In 2010, the Group acquired Scottsdale Airpark News, a business-to-business publication founded in 1980. The publication is a magazine, with a circulation of 25,000 copies available at more than 1,000 locations throughout the Scottsdale Airpark area.

In 2011, the group acquired Nearby News Publications, a trio of direct-mailed publications based in east Phoenix metro area. Nearby News consists of The Groves Report, The View and The North Gilbert Breeze

In 2012, the group acquired AZ Integrated Media and its flagship publication College Times Magazine, a publication targeting 15- to 34-year-old young adults.

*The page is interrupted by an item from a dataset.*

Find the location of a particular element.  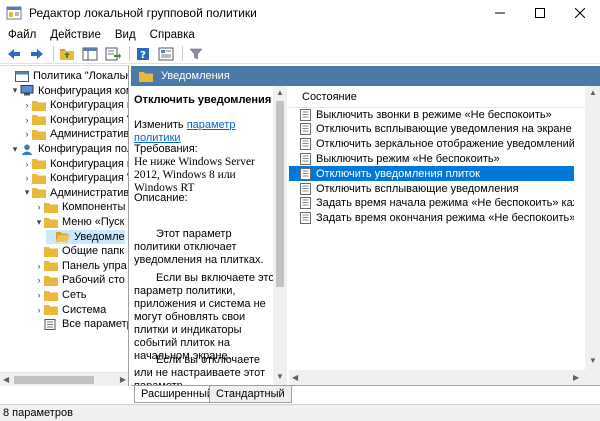

tree-item: › Панель упра is located at coordinates (80, 266).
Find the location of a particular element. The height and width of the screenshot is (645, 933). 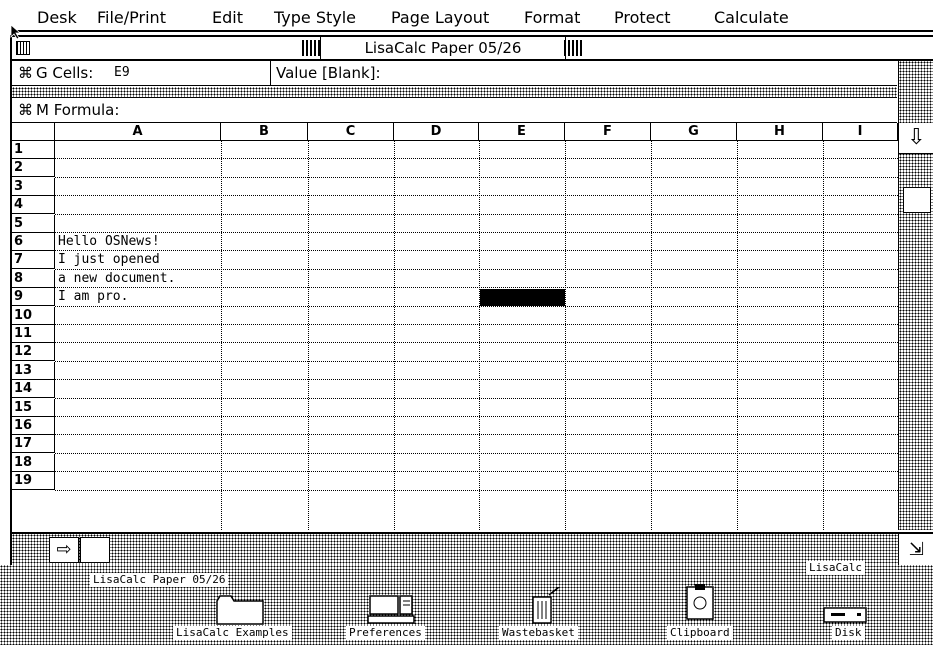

The weekly entertainment magazine is published 24 times a year and distributed at 1,200 strategically chosen locations in and near Phoenix, and enjoys more than 130,000 readers. With the acquisition of AZ Integrated Media, Times Media Group became the largest distribution company of free media in Arizona, publishing numerous specialty and custom-published products, including the College Bowl Guide, the Spring Training Guide and the College Transfer Guide.

In 2013, the group acquired SanTan Sun News, a free newspaper published twice a month in southern Chandler, Arizona and Gilbert, Arizona, with a circulation of over 32,000. It was formerly known as Ocotillo News, but changed its name in 2005.

In late January 2016, the group acquired East Valley Tribune and Ahwatukee Foothills News from 1013 Communications and immediately assumed day-to-day operations; 1013's other Arizona community newspapers were not included in the sale.

On July 13, 2017, Times Media Group acquired West Valley View, a free weekly newspaper that covers the West Valley cities and towns of Avondale, Buckeye, Goodyear, Litchfield Park, Tolleson and Tonopah. It has a controlled circulation of 75,000+ and is published every Wednesday.

In September 2018, the group relaunched the Scottsdale Progress newspaper. The Scottsdale Progress originally began as a weekly newspaper in 1948, began daily publication in 1961, and ceased publication in 2009.

On October 31, 2018, the group acquired The Glendale Star, Peoria Times and a Luke Air Force Base community magazine which was re-branded with the name Sound of Freedom.

In August 2019, Times Media Group acquired Southland Publishing. The sale included five newspapers: Ventura County Reporter, The Argonaut (Santa Monica, California), Pasadena Weekly, LA Downtown News and San Diego CityBeat. The three magazines acquired included Ventana Monthly, Playa Vista Direct and Arroyo Magazine.

In 2020, Times Media Group acquired The Foothills Focus in New River.

In 2021, Times Media Group acquired the Tucson publications of 10/13 Communications (including The Explorer, the Marana News, Foothills News, Desert Times, Tucson Weekly, and Inside Tucson Business).

In 2022, Times Media Group launched the Queen Creek Tribune.

In 2023, Times Media Group acquired Picket Fence Media, publisher of The San Clemente Times, The Dana Point Times and The Capistrano Dispatch, as well as The Acorn Newspapers in Los Angeles and Ventura counties, California.

In 2024, Times Media Group relaunched The Tempe Tribune, a newspaper that ceased in 2009 after publishing for 122 years. That same year the company acquired four weekly community newspapers and one semi-monthly publication from Century Group Media. The sale included the Banning Record Gazette, the Redlands Community News, Fontana Herald News, along with Yucaipa and Calimesa News Mirror in the Inland Empire. In July, Times Media Group also acquired Firebrand Media. The sale included the Laguna Beach Independent, the Newport Beach Independent, the Coast Real Estate Guide, Laguna Beach Magazine and Newport Beach Magazine in Orange County.

In 2025, the company acquired 21 community newspapers near Denver, Colorado from the National Trust for Local New. In 2026, the company acquired 32 community newspapers in Texas from Moser Community Media.